PAZARIN GÜZEL GEÇMESİ ZORDUR

Şüphesiz şu sayfanın en zor sorusunu seçecek olsak, “En güzel ve en kötü geçen pazar gününüz hangisi?”dir’e oy veririz. Caymaz’a bu soruyu yönelttiğimizde ise “Pazarın güzel geçmesi zor” diye başlayarak şunları anlatıyor: “Ama yaz tatilindeysem, denizle, ormanla, sevdiğim yiyecek içeceklerle, kitaplarımla, bizimkilerle ve şehrin dışında, ‘yolda’, ‘uzakta’ geçen bir pazarı severim. Fakat bu her zaman olabilecek bir şey değil ki… Pandeminin ilk yılında bir ressamın evini kiralayıp, şehirden delice kaçarak Datça’ya gitmiştik… Bir köyün birinde, bahçeli bir ev. Oradaki pazarları hatırlıyorum. Enfesti. Kötü pazar? O da galiba babamın ölümünden sonraki ilk pazar olabilir.”

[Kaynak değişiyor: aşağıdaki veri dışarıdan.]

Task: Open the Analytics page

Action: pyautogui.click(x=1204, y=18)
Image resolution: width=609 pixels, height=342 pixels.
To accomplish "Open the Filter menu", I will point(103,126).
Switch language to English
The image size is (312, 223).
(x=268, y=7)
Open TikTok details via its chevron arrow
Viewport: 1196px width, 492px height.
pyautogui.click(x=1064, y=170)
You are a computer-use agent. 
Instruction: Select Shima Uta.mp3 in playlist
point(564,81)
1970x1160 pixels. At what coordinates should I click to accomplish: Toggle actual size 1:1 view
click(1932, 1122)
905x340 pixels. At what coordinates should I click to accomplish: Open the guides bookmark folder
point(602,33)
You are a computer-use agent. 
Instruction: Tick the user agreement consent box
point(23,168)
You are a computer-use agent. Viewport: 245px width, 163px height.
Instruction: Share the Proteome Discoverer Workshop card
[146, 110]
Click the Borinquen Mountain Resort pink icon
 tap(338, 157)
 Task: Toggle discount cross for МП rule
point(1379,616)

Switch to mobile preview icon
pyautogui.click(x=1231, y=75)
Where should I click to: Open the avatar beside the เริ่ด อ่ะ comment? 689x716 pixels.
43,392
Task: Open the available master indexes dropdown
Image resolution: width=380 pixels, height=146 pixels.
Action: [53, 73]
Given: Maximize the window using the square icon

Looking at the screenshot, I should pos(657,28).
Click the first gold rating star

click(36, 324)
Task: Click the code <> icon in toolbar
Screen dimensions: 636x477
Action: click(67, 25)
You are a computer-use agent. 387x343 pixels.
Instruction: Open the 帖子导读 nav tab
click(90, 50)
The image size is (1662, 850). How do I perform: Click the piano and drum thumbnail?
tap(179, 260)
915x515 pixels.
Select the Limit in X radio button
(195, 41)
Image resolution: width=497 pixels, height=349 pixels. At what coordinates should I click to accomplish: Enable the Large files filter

ÇALIŞMAK BİR AYAKTA KALMA BİÇİMİDİR

Pazar günleri çalışıp çalışmadığını sorduğumuzda “Ben durmaksızın çalışırım. Bu bir ayakta kalma biçimi” diyen Caymaz’a son sorumuz ise şu: “Pazar günü bir insan olacak olsa nasıl birisi olurdu?” İşte şairin cevabı: “Kimi pazarlar, nadir de olsa Edip Cansever’in ‘peki o çocuk gönüllü yabancı kimdi’ dizesindeki gibi, çocuk gönüllü bir yabancıdır. Kimi pazarlar, sıkıcı, hafif düzenbaz, kötü niyetli bir taşra bürokratı. Kimi pazarlar da darmadağınık, tatlı bir edebiyat profesörü, Nabokov’un Pnin’i gibi bir şaşkolozluk bulabilirim. Kimi pazarlarsa belki Nâzım Hikmet olabilir, neden olmasın ya da Oktay Rifat kadar yakışıklı. Böyle şeyler… Ece Ayhan mı, almayayım, hiç sevmem.”